▸ Exercise material
■ ■ ■ ■

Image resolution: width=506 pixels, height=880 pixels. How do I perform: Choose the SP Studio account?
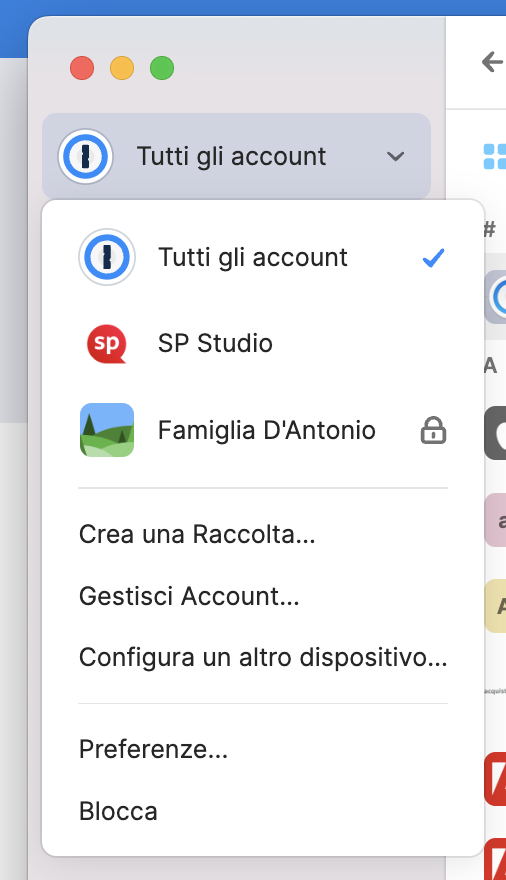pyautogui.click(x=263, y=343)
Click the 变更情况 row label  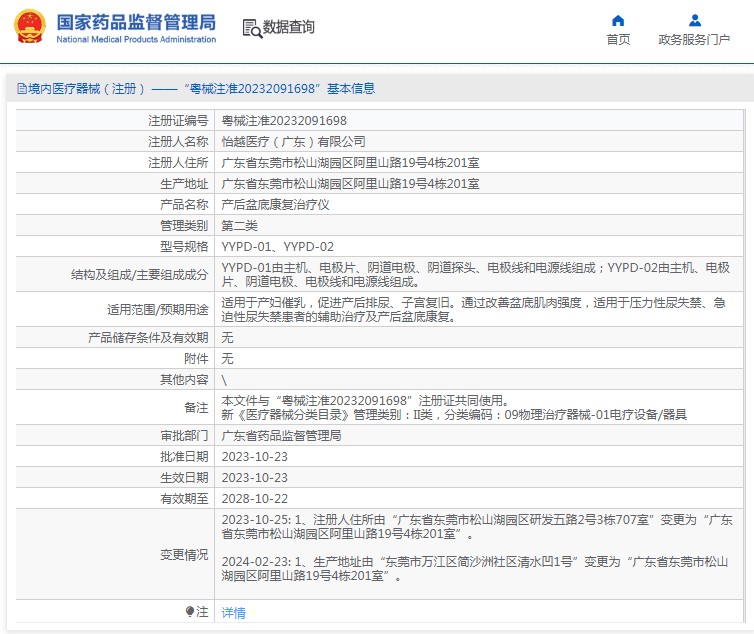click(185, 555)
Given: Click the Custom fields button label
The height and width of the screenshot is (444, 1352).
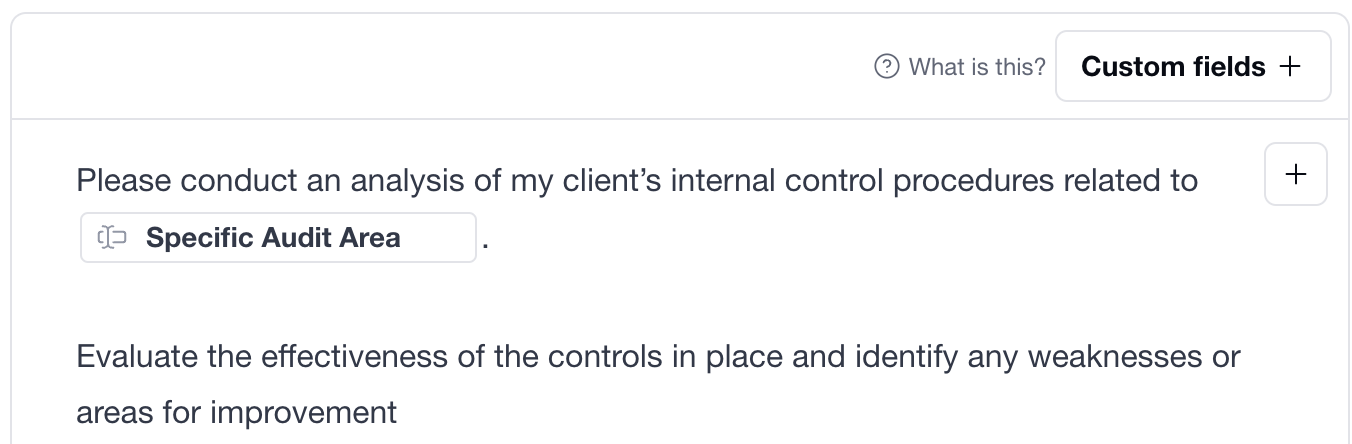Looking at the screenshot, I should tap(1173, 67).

■ ■ ■ ■

Please reproduce the data word for word from the line containing "Given: Click the Custom fields button label" through the end of the data, both ends included, and omit the pictures.

▸ Solution to this problem
Given: Click the Custom fields button label
The height and width of the screenshot is (444, 1352).
Looking at the screenshot, I should tap(1173, 67).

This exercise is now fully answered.